TASK REQUIREMENTS:
A complete, exact retyping of the data below is required.

** Opening DATA PROVIDED block **

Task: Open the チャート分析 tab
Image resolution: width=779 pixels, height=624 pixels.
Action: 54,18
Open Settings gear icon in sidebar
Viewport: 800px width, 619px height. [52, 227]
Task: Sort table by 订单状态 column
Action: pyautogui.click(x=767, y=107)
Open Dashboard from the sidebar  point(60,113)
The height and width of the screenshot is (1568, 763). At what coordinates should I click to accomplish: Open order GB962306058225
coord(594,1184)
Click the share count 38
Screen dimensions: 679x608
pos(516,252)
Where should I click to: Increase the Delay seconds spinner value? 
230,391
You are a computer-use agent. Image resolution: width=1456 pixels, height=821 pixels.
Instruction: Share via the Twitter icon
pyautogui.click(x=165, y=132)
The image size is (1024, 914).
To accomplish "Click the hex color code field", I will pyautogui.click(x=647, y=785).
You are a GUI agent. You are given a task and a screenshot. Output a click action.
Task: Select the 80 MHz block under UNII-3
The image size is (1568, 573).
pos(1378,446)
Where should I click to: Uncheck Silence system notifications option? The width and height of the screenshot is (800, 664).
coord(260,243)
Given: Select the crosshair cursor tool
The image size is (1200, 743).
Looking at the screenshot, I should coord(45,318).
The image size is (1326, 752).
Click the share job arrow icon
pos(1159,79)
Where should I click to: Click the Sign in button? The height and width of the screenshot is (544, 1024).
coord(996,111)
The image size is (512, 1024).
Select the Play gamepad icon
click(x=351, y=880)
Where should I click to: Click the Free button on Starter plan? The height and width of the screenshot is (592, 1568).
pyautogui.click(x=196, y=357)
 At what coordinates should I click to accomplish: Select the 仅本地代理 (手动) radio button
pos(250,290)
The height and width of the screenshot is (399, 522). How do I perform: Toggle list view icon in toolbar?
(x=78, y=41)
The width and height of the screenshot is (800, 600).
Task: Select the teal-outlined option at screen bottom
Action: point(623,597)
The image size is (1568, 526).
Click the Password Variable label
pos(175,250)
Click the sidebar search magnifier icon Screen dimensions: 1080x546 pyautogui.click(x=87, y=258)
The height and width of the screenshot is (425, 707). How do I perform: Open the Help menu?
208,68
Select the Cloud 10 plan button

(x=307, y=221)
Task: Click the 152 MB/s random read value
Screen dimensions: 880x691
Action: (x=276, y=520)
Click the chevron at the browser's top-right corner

** Closing DATA PROVIDED block **

TASK ANSWER:
Task: Open the チャート分析 tab
Image resolution: width=779 pixels, height=624 pixels.
Action: 54,18
Open Settings gear icon in sidebar
Viewport: 800px width, 619px height. [52, 227]
Task: Sort table by 订单状态 column
Action: pyautogui.click(x=767, y=107)
Open Dashboard from the sidebar  point(60,113)
The height and width of the screenshot is (1568, 763). At what coordinates should I click to accomplish: Open order GB962306058225
coord(594,1184)
Click the share count 38
Screen dimensions: 679x608
pos(516,252)
Where should I click to: Increase the Delay seconds spinner value? 
230,391
You are a computer-use agent. Image resolution: width=1456 pixels, height=821 pixels.
Instruction: Share via the Twitter icon
pyautogui.click(x=165, y=132)
The image size is (1024, 914).
To accomplish "Click the hex color code field", I will pyautogui.click(x=647, y=785).
You are a GUI agent. You are given a task and a screenshot. Output a click action.
Task: Select the 80 MHz block under UNII-3
The image size is (1568, 573).
pos(1378,446)
Where should I click to: Uncheck Silence system notifications option? The width and height of the screenshot is (800, 664).
coord(260,243)
Given: Select the crosshair cursor tool
The image size is (1200, 743).
Looking at the screenshot, I should coord(45,318).
The image size is (1326, 752).
Click the share job arrow icon
pos(1159,79)
Where should I click to: Click the Sign in button? The height and width of the screenshot is (544, 1024).
coord(996,111)
The image size is (512, 1024).
Select the Play gamepad icon
click(x=351, y=880)
Where should I click to: Click the Free button on Starter plan? The height and width of the screenshot is (592, 1568).
pyautogui.click(x=196, y=357)
 At what coordinates should I click to accomplish: Select the 仅本地代理 (手动) radio button
pos(250,290)
The height and width of the screenshot is (399, 522). How do I perform: Toggle list view icon in toolbar?
(x=78, y=41)
The width and height of the screenshot is (800, 600).
Task: Select the teal-outlined option at screen bottom
Action: point(623,597)
The image size is (1568, 526).
Click the Password Variable label
pos(175,250)
Click the sidebar search magnifier icon Screen dimensions: 1080x546 pyautogui.click(x=87, y=258)
The height and width of the screenshot is (425, 707). How do I perform: Open the Help menu?
208,68
Select the Cloud 10 plan button

(x=307, y=221)
Task: Click the 152 MB/s random read value
Screen dimensions: 880x691
Action: (x=276, y=520)
Click the chevron at the browser's top-right corner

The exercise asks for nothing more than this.